*** Entries provided ***

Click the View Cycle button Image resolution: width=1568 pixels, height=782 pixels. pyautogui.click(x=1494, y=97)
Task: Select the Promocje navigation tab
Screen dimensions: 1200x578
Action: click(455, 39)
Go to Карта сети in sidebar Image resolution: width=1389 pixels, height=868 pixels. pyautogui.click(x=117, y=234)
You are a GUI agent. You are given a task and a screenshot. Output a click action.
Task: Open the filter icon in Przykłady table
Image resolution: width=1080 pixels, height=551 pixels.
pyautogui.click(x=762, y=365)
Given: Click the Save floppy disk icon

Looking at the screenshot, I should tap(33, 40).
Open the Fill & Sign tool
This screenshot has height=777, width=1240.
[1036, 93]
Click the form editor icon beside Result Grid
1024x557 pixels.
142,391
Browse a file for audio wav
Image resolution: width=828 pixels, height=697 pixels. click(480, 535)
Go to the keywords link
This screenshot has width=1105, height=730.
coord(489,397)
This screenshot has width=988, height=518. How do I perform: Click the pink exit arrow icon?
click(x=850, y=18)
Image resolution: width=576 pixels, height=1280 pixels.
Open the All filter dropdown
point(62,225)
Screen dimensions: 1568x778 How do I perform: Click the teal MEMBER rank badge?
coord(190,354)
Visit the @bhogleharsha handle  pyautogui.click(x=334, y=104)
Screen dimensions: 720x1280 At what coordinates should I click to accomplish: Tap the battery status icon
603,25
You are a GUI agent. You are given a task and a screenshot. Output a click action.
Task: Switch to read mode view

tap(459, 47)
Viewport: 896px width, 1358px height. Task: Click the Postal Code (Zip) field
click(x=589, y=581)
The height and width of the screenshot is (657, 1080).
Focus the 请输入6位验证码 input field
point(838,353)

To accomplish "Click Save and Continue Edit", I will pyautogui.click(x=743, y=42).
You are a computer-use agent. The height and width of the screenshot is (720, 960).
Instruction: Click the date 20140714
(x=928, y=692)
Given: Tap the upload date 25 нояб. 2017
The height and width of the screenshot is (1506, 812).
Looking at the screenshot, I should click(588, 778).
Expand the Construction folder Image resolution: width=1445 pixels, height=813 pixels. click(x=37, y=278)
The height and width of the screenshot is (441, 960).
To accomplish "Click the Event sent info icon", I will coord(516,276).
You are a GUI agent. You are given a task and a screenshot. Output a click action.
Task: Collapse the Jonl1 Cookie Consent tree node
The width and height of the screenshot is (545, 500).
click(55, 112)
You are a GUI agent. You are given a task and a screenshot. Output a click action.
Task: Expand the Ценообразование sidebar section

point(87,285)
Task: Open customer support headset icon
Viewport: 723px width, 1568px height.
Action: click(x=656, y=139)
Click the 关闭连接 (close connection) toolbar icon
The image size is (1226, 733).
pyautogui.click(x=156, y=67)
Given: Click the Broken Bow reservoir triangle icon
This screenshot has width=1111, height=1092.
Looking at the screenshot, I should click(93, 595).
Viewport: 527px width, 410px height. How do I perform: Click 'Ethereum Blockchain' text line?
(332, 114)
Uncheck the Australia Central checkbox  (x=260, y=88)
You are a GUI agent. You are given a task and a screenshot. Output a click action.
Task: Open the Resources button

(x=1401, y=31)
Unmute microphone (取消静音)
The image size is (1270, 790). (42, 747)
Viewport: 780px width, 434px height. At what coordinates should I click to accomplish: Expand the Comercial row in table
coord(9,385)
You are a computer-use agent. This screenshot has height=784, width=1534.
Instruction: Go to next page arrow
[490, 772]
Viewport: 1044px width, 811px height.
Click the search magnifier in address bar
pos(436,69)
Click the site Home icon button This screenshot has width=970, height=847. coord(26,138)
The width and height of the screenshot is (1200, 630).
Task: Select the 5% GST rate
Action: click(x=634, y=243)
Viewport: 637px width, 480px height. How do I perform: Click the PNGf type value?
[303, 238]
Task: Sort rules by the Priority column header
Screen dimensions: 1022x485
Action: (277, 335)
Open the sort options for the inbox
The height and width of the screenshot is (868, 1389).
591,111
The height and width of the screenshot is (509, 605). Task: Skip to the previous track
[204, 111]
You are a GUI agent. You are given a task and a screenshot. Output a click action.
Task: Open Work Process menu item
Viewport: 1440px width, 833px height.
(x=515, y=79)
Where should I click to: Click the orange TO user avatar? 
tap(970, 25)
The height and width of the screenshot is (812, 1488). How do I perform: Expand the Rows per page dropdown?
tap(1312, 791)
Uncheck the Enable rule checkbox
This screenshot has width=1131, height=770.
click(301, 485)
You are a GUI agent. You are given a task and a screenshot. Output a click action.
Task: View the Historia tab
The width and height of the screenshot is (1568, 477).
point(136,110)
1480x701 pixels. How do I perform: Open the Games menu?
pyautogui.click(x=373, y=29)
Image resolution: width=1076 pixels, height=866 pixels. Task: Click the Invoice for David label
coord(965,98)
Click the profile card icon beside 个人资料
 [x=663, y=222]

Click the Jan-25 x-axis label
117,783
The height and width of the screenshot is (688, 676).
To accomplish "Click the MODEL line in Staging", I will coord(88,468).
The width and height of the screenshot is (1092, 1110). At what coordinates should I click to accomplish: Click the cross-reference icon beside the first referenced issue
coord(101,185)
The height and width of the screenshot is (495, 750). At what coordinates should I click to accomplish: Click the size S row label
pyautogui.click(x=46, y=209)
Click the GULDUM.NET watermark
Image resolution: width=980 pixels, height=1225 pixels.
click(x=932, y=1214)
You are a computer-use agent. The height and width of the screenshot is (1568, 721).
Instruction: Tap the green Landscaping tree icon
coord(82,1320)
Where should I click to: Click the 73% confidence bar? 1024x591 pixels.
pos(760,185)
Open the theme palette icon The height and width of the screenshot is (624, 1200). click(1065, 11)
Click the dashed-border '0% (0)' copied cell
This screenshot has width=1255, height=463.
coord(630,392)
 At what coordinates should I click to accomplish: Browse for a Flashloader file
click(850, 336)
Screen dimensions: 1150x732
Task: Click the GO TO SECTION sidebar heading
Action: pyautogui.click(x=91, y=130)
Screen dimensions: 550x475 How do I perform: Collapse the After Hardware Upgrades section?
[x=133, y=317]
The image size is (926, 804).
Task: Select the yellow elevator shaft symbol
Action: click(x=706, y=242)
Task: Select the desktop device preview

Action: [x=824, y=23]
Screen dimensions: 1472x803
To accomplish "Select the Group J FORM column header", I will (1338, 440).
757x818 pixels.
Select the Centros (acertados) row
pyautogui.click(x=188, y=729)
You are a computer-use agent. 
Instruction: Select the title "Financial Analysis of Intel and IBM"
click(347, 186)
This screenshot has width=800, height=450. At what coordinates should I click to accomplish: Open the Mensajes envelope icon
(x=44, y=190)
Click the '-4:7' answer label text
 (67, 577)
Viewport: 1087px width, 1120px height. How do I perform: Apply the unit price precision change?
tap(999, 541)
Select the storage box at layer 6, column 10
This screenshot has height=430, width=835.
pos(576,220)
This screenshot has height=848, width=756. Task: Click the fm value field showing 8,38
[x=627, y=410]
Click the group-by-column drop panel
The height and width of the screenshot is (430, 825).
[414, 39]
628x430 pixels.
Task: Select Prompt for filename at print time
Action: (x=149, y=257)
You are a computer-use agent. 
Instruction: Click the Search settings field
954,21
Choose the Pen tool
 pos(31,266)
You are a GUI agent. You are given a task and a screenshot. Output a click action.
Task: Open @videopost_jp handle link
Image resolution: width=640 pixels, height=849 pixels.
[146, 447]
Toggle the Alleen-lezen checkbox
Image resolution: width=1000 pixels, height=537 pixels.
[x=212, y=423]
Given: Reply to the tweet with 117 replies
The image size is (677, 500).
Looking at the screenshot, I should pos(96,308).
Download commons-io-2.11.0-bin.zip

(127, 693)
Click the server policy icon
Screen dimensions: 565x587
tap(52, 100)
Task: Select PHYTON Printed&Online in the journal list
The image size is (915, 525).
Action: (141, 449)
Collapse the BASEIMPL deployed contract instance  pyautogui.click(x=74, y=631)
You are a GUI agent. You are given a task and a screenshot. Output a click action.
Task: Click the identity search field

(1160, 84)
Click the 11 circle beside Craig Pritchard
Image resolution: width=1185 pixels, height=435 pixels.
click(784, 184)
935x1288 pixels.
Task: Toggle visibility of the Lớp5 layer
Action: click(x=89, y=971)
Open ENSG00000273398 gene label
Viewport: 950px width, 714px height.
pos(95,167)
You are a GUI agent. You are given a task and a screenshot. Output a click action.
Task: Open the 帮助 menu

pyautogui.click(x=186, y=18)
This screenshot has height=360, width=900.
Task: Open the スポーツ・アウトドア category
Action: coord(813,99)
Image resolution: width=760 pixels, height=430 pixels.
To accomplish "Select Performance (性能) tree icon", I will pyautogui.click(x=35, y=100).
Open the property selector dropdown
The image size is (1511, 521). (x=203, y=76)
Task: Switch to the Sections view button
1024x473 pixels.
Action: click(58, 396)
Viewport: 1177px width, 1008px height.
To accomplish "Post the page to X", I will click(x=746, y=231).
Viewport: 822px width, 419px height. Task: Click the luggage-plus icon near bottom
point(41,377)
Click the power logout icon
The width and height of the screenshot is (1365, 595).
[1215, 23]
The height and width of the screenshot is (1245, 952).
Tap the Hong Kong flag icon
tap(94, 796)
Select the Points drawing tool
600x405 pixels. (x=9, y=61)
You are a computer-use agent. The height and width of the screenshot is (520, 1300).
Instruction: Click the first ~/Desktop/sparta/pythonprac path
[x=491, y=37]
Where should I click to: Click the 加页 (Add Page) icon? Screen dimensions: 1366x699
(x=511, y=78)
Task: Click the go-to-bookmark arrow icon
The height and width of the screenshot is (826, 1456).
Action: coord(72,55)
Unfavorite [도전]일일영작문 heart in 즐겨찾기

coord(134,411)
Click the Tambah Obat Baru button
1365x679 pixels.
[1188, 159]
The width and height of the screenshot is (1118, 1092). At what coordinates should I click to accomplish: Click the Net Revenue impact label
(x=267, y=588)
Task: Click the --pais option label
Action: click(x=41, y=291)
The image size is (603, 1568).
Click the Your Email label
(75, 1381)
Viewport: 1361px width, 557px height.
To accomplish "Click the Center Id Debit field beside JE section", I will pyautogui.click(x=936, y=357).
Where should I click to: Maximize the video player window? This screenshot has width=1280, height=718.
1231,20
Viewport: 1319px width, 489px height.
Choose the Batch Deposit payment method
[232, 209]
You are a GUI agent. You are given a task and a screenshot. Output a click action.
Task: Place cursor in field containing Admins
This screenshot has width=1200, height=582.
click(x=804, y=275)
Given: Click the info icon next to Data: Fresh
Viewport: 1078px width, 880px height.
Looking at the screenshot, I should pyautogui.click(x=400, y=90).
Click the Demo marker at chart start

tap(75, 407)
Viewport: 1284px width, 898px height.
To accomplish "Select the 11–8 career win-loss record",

***

Assignment> Copy the entries above exactly, but only from the line holding "Choose the Pen tool" through the line holding "is (520, 1300).", both included.

Answer space>
Choose the Pen tool
 pos(31,266)
You are a GUI agent. You are given a task and a screenshot. Output a click action.
Task: Open @videopost_jp handle link
Image resolution: width=640 pixels, height=849 pixels.
[146, 447]
Toggle the Alleen-lezen checkbox
Image resolution: width=1000 pixels, height=537 pixels.
[x=212, y=423]
Given: Reply to the tweet with 117 replies
The image size is (677, 500).
Looking at the screenshot, I should pos(96,308).
Download commons-io-2.11.0-bin.zip

(127, 693)
Click the server policy icon
Screen dimensions: 565x587
tap(52, 100)
Task: Select PHYTON Printed&Online in the journal list
The image size is (915, 525).
Action: (141, 449)
Collapse the BASEIMPL deployed contract instance  pyautogui.click(x=74, y=631)
You are a GUI agent. You are given a task and a screenshot. Output a click action.
Task: Click the identity search field

(1160, 84)
Click the 11 circle beside Craig Pritchard
Image resolution: width=1185 pixels, height=435 pixels.
click(784, 184)
935x1288 pixels.
Task: Toggle visibility of the Lớp5 layer
Action: click(x=89, y=971)
Open ENSG00000273398 gene label
Viewport: 950px width, 714px height.
pos(95,167)
You are a GUI agent. You are given a task and a screenshot. Output a click action.
Task: Open the 帮助 menu

pyautogui.click(x=186, y=18)
This screenshot has height=360, width=900.
Task: Open the スポーツ・アウトドア category
Action: coord(813,99)
Image resolution: width=760 pixels, height=430 pixels.
To accomplish "Select Performance (性能) tree icon", I will pyautogui.click(x=35, y=100).
Open the property selector dropdown
The image size is (1511, 521). (x=203, y=76)
Task: Switch to the Sections view button
1024x473 pixels.
Action: click(58, 396)
Viewport: 1177px width, 1008px height.
To accomplish "Post the page to X", I will click(x=746, y=231).
Viewport: 822px width, 419px height. Task: Click the luggage-plus icon near bottom
point(41,377)
Click the power logout icon
The width and height of the screenshot is (1365, 595).
[1215, 23]
The height and width of the screenshot is (1245, 952).
Tap the Hong Kong flag icon
tap(94, 796)
Select the Points drawing tool
600x405 pixels. (x=9, y=61)
You are a computer-use agent. The height and width of the screenshot is (520, 1300).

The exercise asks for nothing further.